– До свидания, мама, – говорит Коля и целует ее. – Не хворай. И не давай этим субчикам на себе ездить, – он кивает в сторону Шуры. – Береги мать, – обращается уже к нему, – не обижайте ее.
– Кто ж ее обижает? – Шура пожимает плечами. – А ты попробуй заставь ее минутку на месте посидеть, у нее ж в одном месте шило.
Бабушка и не думает жаловаться сыну, но не удерживается, чтобы не ответить:
– Будет шило, когда тебя до булочной не прогонишь!
– Внуку не дала трудового воспитания.
– Внуку! Внуку! Тебе он не сын, что ли? Ему учиться надо. Легко ли на одни пятерки учиться? – несердито задирается с зятем бабушка. – И погулять не грех, молодой еще, не то что мы с тобой – старье.
– Гляди-ка, Николай, меня с собой сравняла. – Он вроде смеется, но, похоже, немного задет.
Коля лишь усмехается:
– Ты у нас совсем юноша.
– Юноша не юноша, а мужик я еще крепкий, – настаивает Шура. И поторапливает бабушку: – Пошли, как бы нам с тобой в Ленинград не уехать...

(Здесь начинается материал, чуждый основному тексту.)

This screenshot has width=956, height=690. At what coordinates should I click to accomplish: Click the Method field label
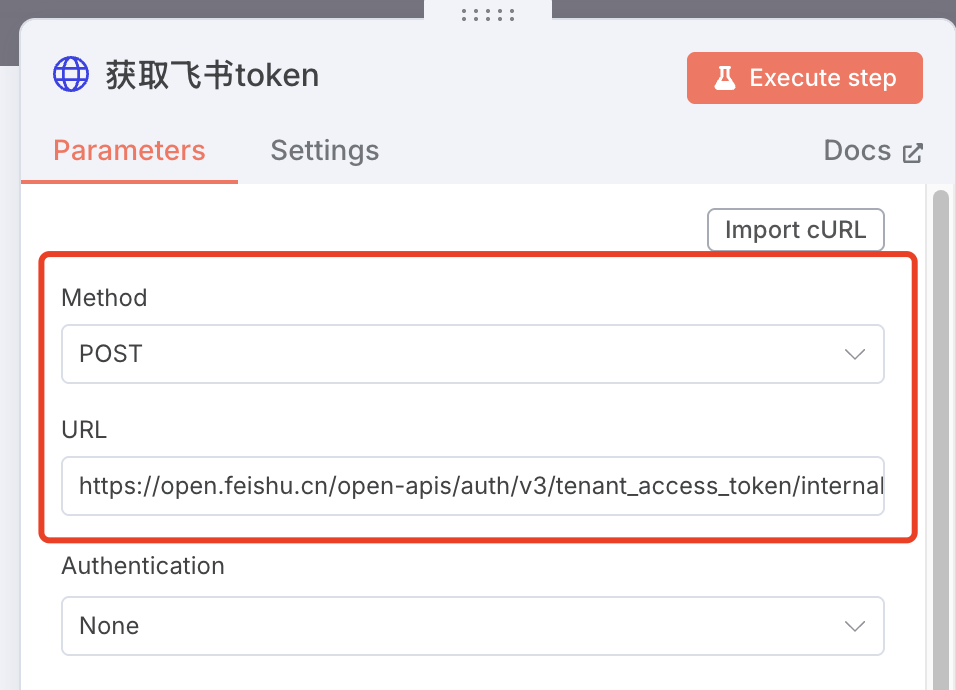pyautogui.click(x=104, y=298)
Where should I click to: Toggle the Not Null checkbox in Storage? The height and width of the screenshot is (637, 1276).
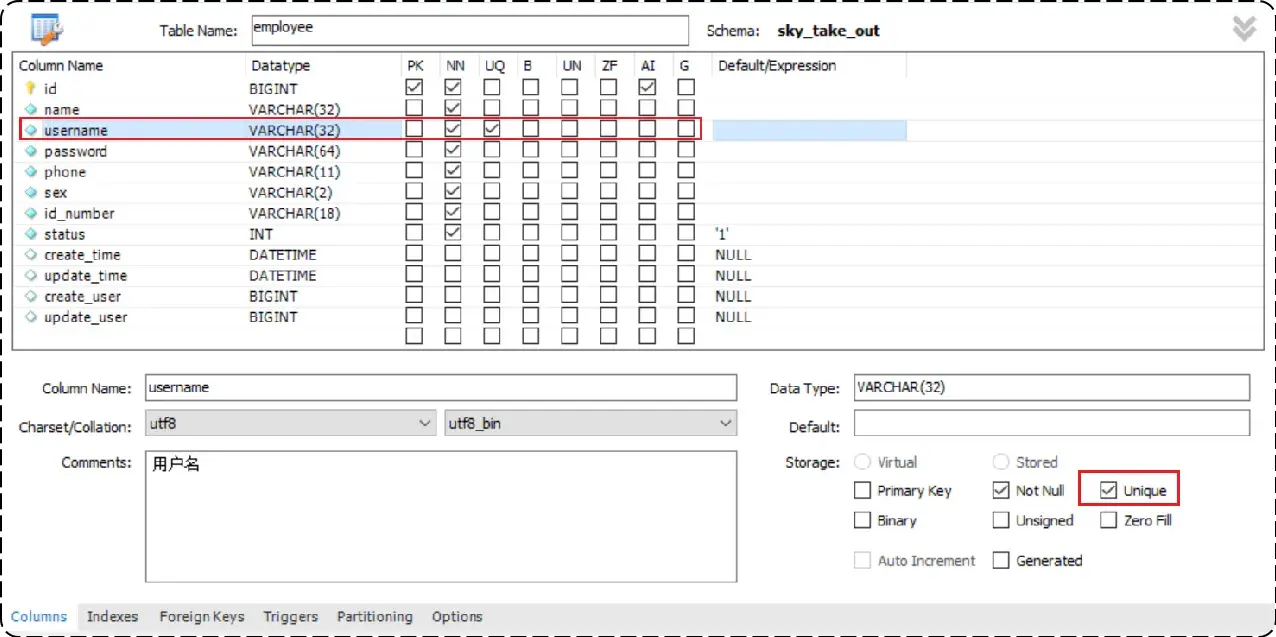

В трамвае сейчас уже поменьше народу, они легко входят и садятся друг против друга, трамвай трогается и едет, а бабушка ничего не видит – только лицо сына в окне уплывающего от нее вагона. И все мысли только о нем. Помолчав, делится ими с Шурой:
– Хорошо они все ж таки теперь живут. С тех пор как квартиру в шестьдесят четвертом получили. Две комнаты, у Коли с Ларочкой свой угол, у Игоречка – свой. А то столько лет теснились. Не лучше, чем мы, в нашем гараже.
Шура не отвечает, уставился в черное стекло. И слыхал уже не раз, и неинтересно ему все это. Но бабушке поговорить охота:
– Какое у Коли детство было тяжелое, а в люди вышел. Он трудиться любит. И Ларочка – культурная, образованная женщина... А что Наденька в институт не поступила, так не ее вина, ей работать пришлось, чтобы братья учиться могли. Наденька...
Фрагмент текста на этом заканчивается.